近くで鳴る電子音に薄く目を開く。横を見ればハルが眠っていた。日はすっかりと昇っており、時計を見れば正午を過ぎた頃だった。
「っと、電話、電話」
俺は慌てて身を起こし、俺を起こす原因となった電子音、電話の下へと向かう。
「はい、もしもし。木崎です」
バイトも前に怪我したときに辞めてしまっていたので、何の電話かと思う。電話をしたのは久しぶりだ。
『おう、久々だな。冬佳。そっちは無事か?』
電話の先から聞こえてきたのは何度も聞いた。だが、最近あまり聞くことの無かった親父の声だった。
「親父か。久しぶりだな。で、大丈夫って何がだ。無事暮らせてはいるぞ」
『あ? お前らテレビでも見てねえの? そういや住んでる場所の近くにもダンジョンはねえもんな。一番近いのは東京か?』
「そうだな。で、ダンジョンがどうした?」
親父に聞き返しながらパソコンを開き検索ページを開く。
『マジで知らねえのかよ。いいか。家は手放すつもりで荷物纏めとけ。お前ら探索者だったよな。武器は手放すな』
俺は話を聞きながらダンジョンと検索しようとして手を止める。そのまま下に書かれていたニュースへと目を向けた。
『ダンジョンが氾濫した』
親父の言葉と共にネットの映し出されたニュースの文字が俺の昨日の記憶を呼び覚ます。
「ダンジョンで大規模なスタンピードが起こったのは知っていたが。それか」
『まんま、それだよ。世界中でダンジョンのモンスターが地上に出てきた。ん? どうした』
電話口から親父の声が遠ざかり、小さく別の音が聞こえてくる。
『隊長、手伝ってください。このままじゃ突破されます』
『俺はもう隊長じゃねえっつってんだろ。あと少し耐えろ。すぐに行く』
再び電話に口を近づけたらしく音量が戻る。
『いいか、冬佳。忘れるな。何故か地上に出たモンスターの弱体化が薄い。それと、ダンジョン付近で少しだがステータスを使用できる。これがどういう意味か分かるな』
本来モンスターは地上に出れば力が10分の1へと弱体化する。探索者はダンジョンの中でしかステータスの強化が発生しない。となればそこから導きだされる答えは。
「地上が少しずつダンジョン化してる?」
『正解だ。地上のダンジョン化がここで止まるのか、地上が完全にダンジョンになるまで続くのかは分からねえ。
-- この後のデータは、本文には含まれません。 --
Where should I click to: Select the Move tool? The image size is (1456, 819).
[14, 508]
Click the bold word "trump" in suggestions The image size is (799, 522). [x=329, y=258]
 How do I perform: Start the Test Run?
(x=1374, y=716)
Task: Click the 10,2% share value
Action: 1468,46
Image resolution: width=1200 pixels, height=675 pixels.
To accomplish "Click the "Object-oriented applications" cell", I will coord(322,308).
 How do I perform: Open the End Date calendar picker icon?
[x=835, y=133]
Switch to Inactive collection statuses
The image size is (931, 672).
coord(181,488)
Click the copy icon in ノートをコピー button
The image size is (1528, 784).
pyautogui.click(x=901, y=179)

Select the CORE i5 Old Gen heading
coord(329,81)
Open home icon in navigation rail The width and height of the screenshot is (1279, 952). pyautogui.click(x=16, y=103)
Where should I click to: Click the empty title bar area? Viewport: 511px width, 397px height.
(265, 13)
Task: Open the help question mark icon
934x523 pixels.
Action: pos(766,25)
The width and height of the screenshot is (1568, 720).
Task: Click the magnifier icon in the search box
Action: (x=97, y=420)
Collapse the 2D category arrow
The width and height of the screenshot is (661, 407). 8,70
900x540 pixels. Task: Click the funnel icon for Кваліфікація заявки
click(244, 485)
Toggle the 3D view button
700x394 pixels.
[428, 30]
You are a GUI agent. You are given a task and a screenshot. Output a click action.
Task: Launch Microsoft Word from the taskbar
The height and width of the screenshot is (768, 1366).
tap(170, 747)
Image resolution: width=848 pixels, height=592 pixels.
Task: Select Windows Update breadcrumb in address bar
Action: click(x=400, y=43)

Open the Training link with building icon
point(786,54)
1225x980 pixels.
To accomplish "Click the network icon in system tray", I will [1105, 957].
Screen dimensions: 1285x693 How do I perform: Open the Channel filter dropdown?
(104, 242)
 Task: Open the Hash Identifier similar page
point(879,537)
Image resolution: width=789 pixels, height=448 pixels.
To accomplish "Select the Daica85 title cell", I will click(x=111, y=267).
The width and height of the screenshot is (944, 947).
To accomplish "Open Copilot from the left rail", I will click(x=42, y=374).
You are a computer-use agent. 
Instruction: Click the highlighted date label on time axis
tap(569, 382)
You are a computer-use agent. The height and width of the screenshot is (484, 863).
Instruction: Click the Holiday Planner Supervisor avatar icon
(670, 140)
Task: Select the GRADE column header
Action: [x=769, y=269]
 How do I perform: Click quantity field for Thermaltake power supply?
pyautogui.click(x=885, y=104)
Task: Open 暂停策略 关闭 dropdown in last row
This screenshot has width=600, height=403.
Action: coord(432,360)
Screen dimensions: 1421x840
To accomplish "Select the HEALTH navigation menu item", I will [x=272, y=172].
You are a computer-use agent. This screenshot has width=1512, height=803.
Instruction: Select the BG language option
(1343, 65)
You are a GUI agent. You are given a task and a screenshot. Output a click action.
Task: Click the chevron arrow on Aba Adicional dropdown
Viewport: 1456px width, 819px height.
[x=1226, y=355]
だからこそお前に言う』
「あ? なんだ」
『本来こんな仕事に就いてた俺が言ってはいけないことなんだがな。冬佳』
親父が電話の向こうですうっと息を吸う音が聞こえた。
『お前たちだけでも生きろ。何がなんでもだ。絶対に死ぬなよ。じゃあな』
電話は向こうから切られたようでツーツーと音が鳴っている。
「ん、おにいどうしたの?」
その声に振り向いて見ればまだ布団をかぶり、そのまま上体を起こしたハルがこちらを見ている。
「緊急事態だ。説明するからすぐに着替えて装備を整えてくれ」
ハルは寝ぼけ眼でぼーっと俺を見つめ、目を擦ってから再び俺を見る。はっきりした目で俺を見てなんとなく雰囲気を悟ったのだろう。布団から跳ね起きる。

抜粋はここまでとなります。